Penurunan kadar hemoglobin akibat kemoterapi bersifat sementara. Penurunan kadar

hemoglobin terendah terjadi setelah pemberian kemoterapi pertama (fase induksi) dan setelah

pemberian MTX 1 g intravena ketiga (fase profilaksis). Penurunan kadar leukosit terutama

granulosit (ANC) dengan jumlah ANC kurang atau sama dengan 1000 mempunyai risiko untuk

terjadinya infeksi. Depresi sumsum tulang dapat disebabkan oleh sel blast dalam sumsum

tulang atau metastasis tumor padat ke sumsum tulang. Dalam keadaan ragu pemeriksaan

sumsum tulang perlu dilakukan. Toksisitas kemoterapi pada hati dapat disebabkan oleh

pemberian MTX, cytosin arabinose, L-asparaginase, vinkristin. Pemantauan terhadap keadaan

ini dapat dilakukan dengan pemeriksaan uji faal hati antara lain pemeriksaan kadar

SGOT/SGPT dan bilirubin. Ahli hematologi lain mengemukakan bahwa kadang-kadang hasil

pemeriksaan uji faal hati tidak seiring dengan derajat kerusakan jaringan hati. Kadar tertinggi

SGOT/SGPT terjadi setelah pemberian kemoterapi fase induksi ((Ariawati, , 2007).

5
2.3 Antibiotik profilaksis pada pasien anak yang mendapat kemoterapi fase induksi

Antibiotik profilaksis adalah antibiotik yang digunakan bagi pasien yang belum terkena

infeksi, tetapi diduga mempunyai peluang besar untuk mendapatkannya, atau bila terkena

infeksi dapat menimbulkan dampak buruk bagi pasien. Pemberian antibiotik profilaksis pada

pasien neutropenia akibat efek samping kemoterapi fase induksi bertujuan untuk mencegah

terjadinya infeksi akibat bakteri dan menurunkan angka kematian pasien neutropenia yang

diakibatkan oleh infeksi bakteri (Gafter-Gvili, 2012).
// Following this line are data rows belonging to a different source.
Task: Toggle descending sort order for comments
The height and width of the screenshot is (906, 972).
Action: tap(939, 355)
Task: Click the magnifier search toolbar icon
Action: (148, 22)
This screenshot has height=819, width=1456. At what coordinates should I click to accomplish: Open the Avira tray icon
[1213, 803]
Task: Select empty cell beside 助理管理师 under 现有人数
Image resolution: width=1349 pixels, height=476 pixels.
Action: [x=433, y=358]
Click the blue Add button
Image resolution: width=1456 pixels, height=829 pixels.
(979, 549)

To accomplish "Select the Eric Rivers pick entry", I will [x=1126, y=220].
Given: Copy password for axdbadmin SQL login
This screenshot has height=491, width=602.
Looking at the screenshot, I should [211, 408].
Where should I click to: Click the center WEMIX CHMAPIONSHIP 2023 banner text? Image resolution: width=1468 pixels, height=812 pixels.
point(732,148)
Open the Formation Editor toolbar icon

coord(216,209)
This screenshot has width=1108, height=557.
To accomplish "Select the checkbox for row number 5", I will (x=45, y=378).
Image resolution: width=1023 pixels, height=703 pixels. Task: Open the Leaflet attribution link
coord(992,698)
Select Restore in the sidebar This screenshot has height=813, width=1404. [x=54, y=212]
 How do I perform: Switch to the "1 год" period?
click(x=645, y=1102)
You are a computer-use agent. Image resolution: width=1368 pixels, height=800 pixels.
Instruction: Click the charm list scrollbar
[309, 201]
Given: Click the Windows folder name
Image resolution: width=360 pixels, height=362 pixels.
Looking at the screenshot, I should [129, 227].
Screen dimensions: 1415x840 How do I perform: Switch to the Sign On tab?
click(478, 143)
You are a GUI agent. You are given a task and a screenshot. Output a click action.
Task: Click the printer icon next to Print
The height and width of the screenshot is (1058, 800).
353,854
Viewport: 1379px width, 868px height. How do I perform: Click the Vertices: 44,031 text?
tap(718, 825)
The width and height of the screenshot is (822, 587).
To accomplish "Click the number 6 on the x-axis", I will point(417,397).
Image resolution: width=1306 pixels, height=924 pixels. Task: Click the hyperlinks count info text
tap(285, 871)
Beberapa studi sejak tahun 1980an telah mengevaluasi manfaat pemberian terapi agen

antibakterial profilaksis, dimana hasil menunjukkan bahwa frekuensi terjadinya episode demam

dapat diturunkan dengan pemberian antibiotik selama periode awal afebril. Antibiotik oral non

absorbable (polymisin, neomisin, trimethoprim sulfamethoxazole (TMP-SMZ) dan juga antibiotik

intravena (ceftriakson, vankomisin) telah lama dievaluasi. Pada awal studi trial, obat antibiotik

oral telah ditinggalkan dikarenakan toleransi yang rendah dan komplians pasien yang rendah.

Studi menunjukkan penggunaan TMP-SMZ menurunkan angka kejadian infeksi dibanding obat

plasebo akan tetapi tidak menunjukkan perbedaan yang signifikan dalam hal menurunkan

angka kematian.

Berdasarkan mekanisme kerjanya, antibiotik dapat dibagi menjadi 5 kelompok besar :

a) Menghambat metabolisme sel mikroba

Contohnya antibiotik golongan trimethoprim menghambat enzim dihidrofolat reduktase

sehingga asam dihidrofolat tidak dapat direduksi menjadi asam tetrahidrofolat yang

fungsional dan akhirnya mikroba tidak mendapat asupan asam folat yang cukup untuk

kelangsungan hidupnya.

6
b) Menghambat sintesis dinding sel mikroba

Contohnya antibiotik golongan penisilin, vankomisin. Dengan terhambatnya rangkaian

proses sintesis dinding sel bakteri menyebabkan kerusakan dinding sel kuman yang

berujung pada proses lisis dan hal ini merupakan dasar bakterisidal pada kuman yang

peka.

c) Mengganggu keutuhan membran sel mikroba

Contohnya golongan polimiksin.

d) Menghambat sintesis protein sel mikroba

Contohnya golongan aminoglikosid, makrolid, kloramfenikol. Aminoglikosid seperti

gentamisin, neomisin berikatan dengan komponen ribososm 3OS dan menyebabkan

kode pada mRNA salah dibaca oleh tRNA pada waktu sintesis protein akibatnya

terbentuk protein yang abnormal dan nonfungsional bagi sel mikroba.

e) Menghambat sintesis asam nukleat sel mikroba

Contohnya rifampisin dan kuinolon. Golongan kuinolon menghambat enzim DNA girase

pada kuman yang fungsinya menata kromosom yang sangat panjang menjadi bentuk

spiral sehingga bisa masuk ke dalam sel kuman yang kecil (Gunawan, 2008)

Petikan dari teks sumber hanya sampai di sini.